For those that are fortunate enough to not know what a looseleaf textbook is, it’s basically a ream of computer paper, but instead of being blank, and therefore serving the functional purpose of allowing you to print your own documents, it has the kinds of things that you would normally find inside a textbook (information, stock photos, unfunny comic strips, etc.) printed on each sheet. They also come with nifty little holes on the edge of each page so that you get to spend another $5 on a 3-ring binder on top of the $100+ you already spent on the fancy ream of paper. How cool is that?

Publishers like to say that looseleaf books are more convenient, since you can just take the chapters you need each time you go to class, or that they save you money. What they hope you won’t notice is that they still cost over $100, and you’re unlikely to be able to sell them back to the bookstore (which is already a ripoff. Textbook buyback days are essentially the Gamestop trade-in events of the academic world) or to other textbook buyback websites, since book-buyers are worried that you may have lost some of the pages. If you’re lucky, you may be able to sell them to another eBay member if your price is low enough.

I had one once when I was working on my last degree that I bound with string as soon as I got it and was able to resell on eBay. Now, for Fall 2013, two of my four classes required looseleaf textbooks, both of which the college bookstore expected me to pay over $100. I ended up getting a previous edition of the Intro to Theater book, which was an actual book, for $8 shipped. (Yes, $8. That wasn’t a typo.) I also got the international edition of the Entrepreneurship book for $34 shipped (always look for the international edition.
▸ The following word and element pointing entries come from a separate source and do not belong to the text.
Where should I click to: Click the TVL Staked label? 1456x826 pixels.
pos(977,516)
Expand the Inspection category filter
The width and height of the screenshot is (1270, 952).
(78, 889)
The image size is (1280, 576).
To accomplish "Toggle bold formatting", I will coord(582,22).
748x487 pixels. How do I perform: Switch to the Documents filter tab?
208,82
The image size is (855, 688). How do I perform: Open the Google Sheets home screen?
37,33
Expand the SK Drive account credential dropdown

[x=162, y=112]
Publishers say they’re only for sale outside the US, but they’re perfectly legal to import).

At least my game design class has a normal “learn on your own” non-textbook type book. My C# book still cost a small fortune, even though Amazon has similar books for learning C# for under $30. All-in-all I saved a lot of money compared to what the college bookstore was going to charge me.
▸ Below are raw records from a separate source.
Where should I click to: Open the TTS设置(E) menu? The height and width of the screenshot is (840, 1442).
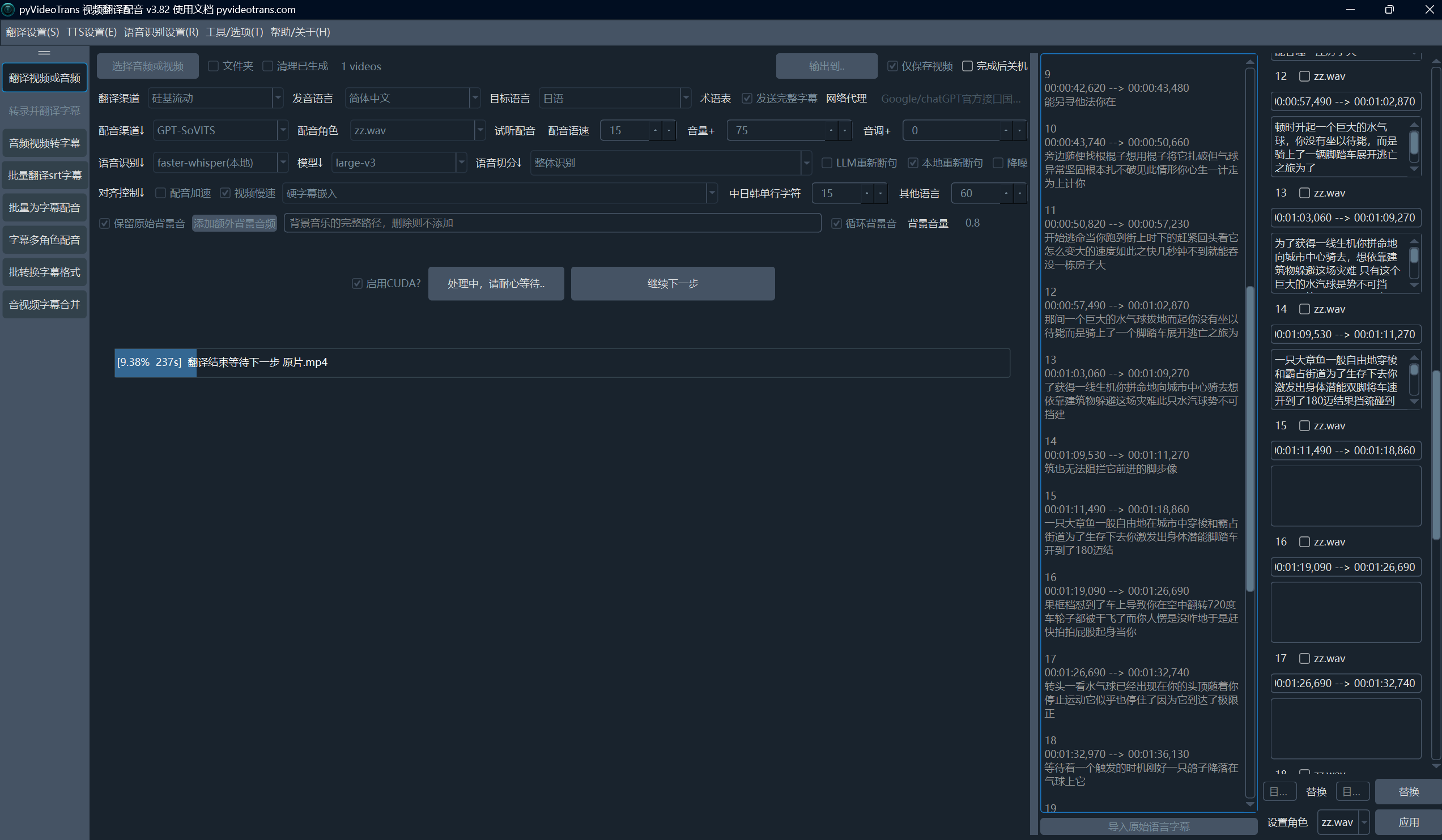point(92,32)
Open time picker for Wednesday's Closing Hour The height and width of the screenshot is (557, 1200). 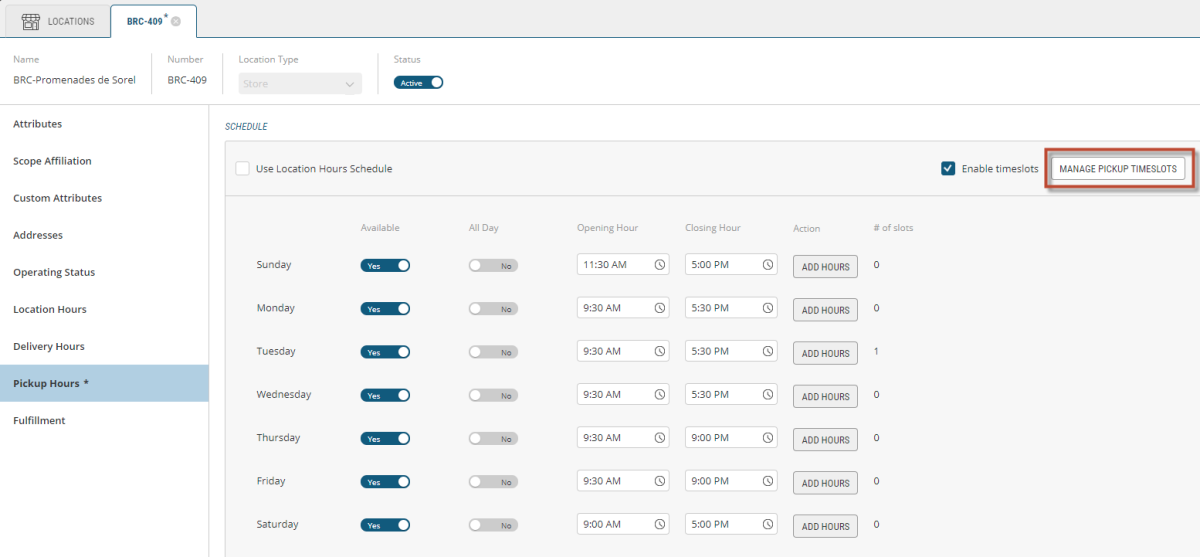click(767, 394)
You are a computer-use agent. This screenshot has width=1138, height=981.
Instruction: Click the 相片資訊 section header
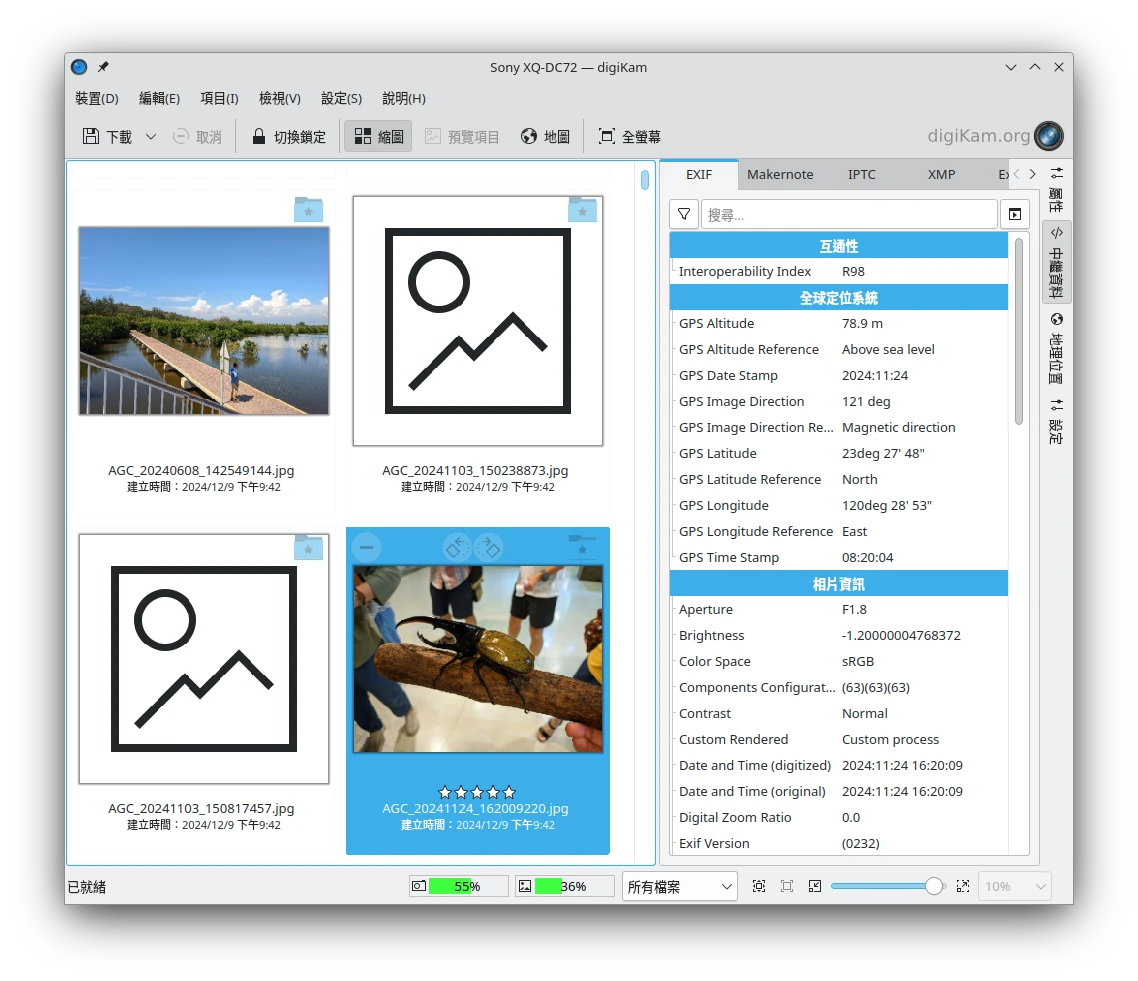click(838, 584)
It’s pretty obvious that looseleaf textbooks are simply a way for publishers to curb used book sales and drive up their own profits. They don’t care about the poor college students who can barely afford Cup Noodles. It’s almost as if Microsoft has teamed up with the textbook companies to find new ways of extracting money while screwing over their customer base.

TL:DR version: Avoid giving in to textbook scams like looseleaf textbooks. Instead, buy international editions and/or previous versions when you can. And when you’re done, sell them directly to other students on eBay or in person instead of getting ripped off by your college bookstore’s Gamestop-esque trade-in policies.
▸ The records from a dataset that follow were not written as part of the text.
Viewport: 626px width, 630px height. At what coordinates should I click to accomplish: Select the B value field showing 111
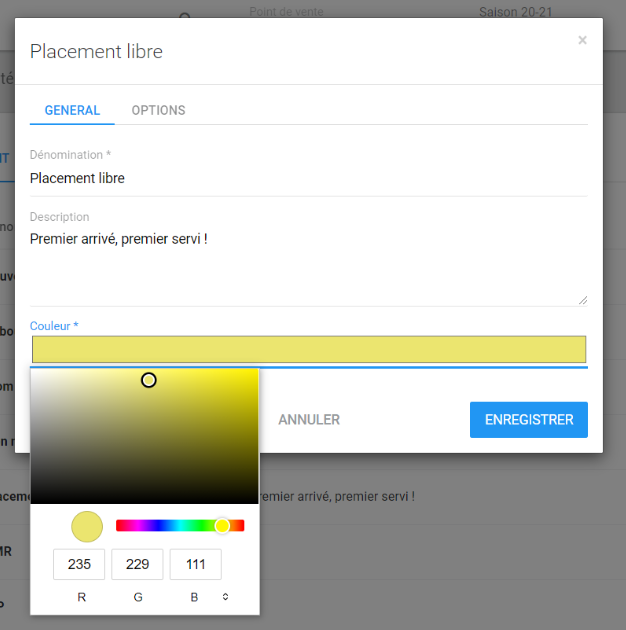coord(196,564)
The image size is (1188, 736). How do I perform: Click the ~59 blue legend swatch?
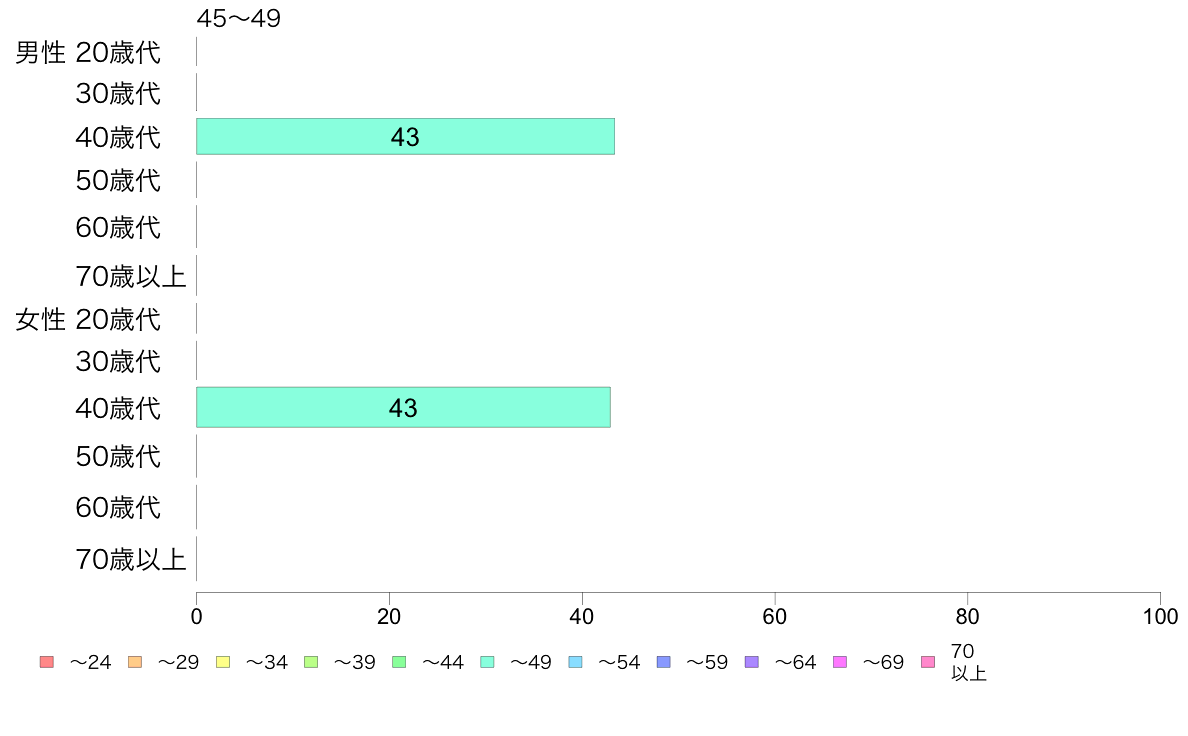tap(664, 662)
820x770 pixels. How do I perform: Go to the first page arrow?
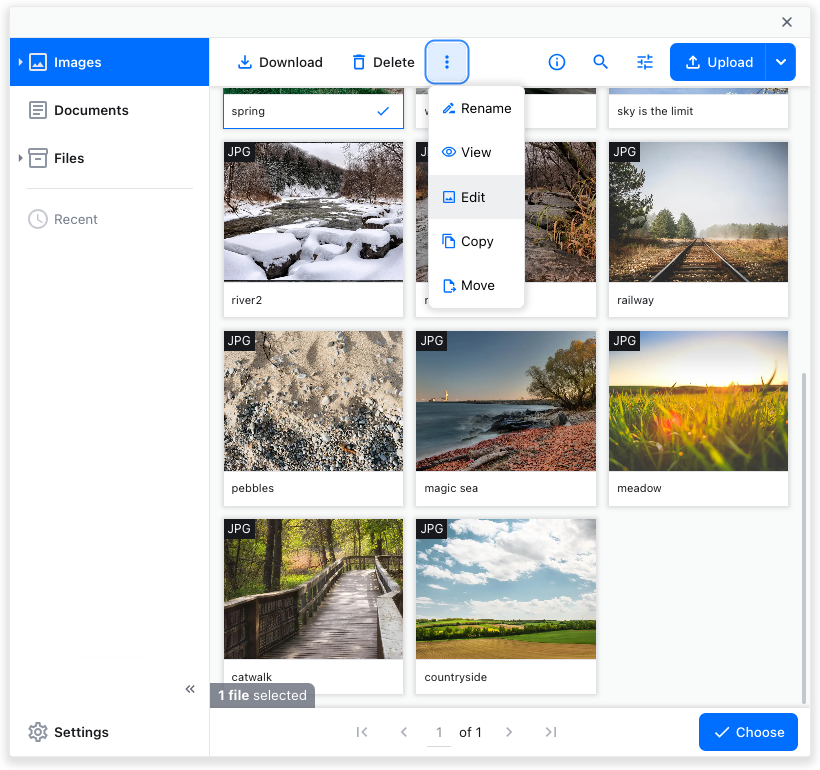[362, 732]
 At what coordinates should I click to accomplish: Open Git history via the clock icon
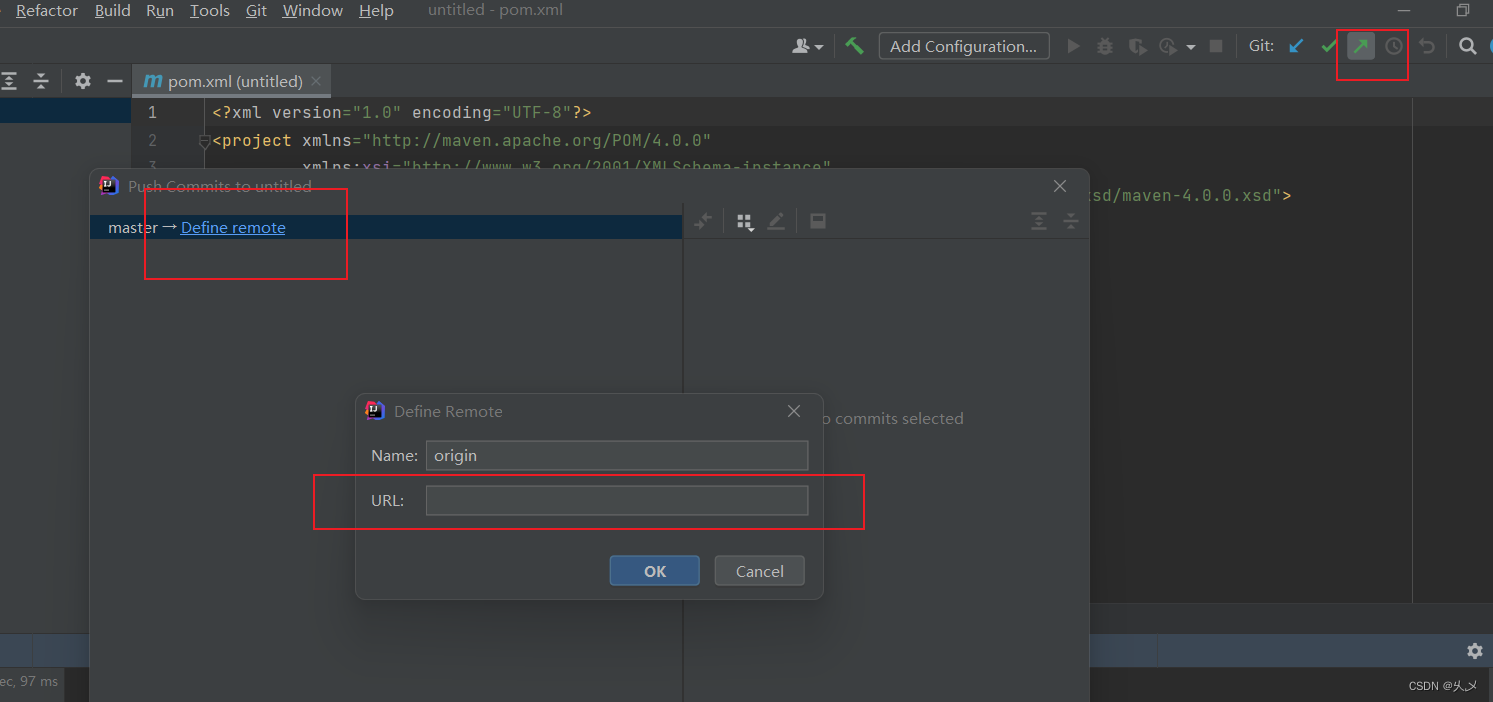[1392, 45]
(Don’t worry. The photo isn’t my desk. It’s from Morguefile.)

3 comments

  1. Taylor says:

    Loose-leaf textbooks are not a scam because they are cheaper and they also allow that the student is able to take certain chapters from the textbook, put them into a small binder (like those five star manual plastic binders) and carry those around for reading and studying and keep the entirety of the textbook in a larger binder, it doesn’t have to be an expensive one. The best part, is binders are reusable. Once you buy a binder, if it’s in good shape (which if you’re not using the binder the entire textbook is in), it should be, you can use it over and over and over again. The five star three ring notebooks are amazing because they don’t fall apart! It is an incredible use and investment of money.

    • Justin says:

      In my experience, they are a total scam. Pages can get ripped out easily in a binder, the pages are literally freaking made of the weakest paper known to man and rip very easily, the binders needed to carry them in are very bulky to the point where the corners were ripping holes in my bag. I honestly said F trying to study with this price of crap. I even tried selling a looseleaf book back to the bookstore, unopened and everything, they offered me $15 for a $210 book that I just bought early that semester.
      IT IS A TOTAL SCAM
      They also sometimes have a feature on the site you register for classes on where you can automatically add the required books to your cart, do not do this. Like the articles author says, write the name of the book down and find it online. Preferably amazon because you can actually pick between a soft cover and hard cover. In the auto add, it adds nothing but looseleaf books to “try to save money”. They almost never have the hard cover or the soft cover available online but if you actually go into the book store, BAMN, right there on the shelf. Who would’ve thought?

  2. liz says:

    are a scam especially since they do not inform you that the college bookstore doesnot buy back loose leaf.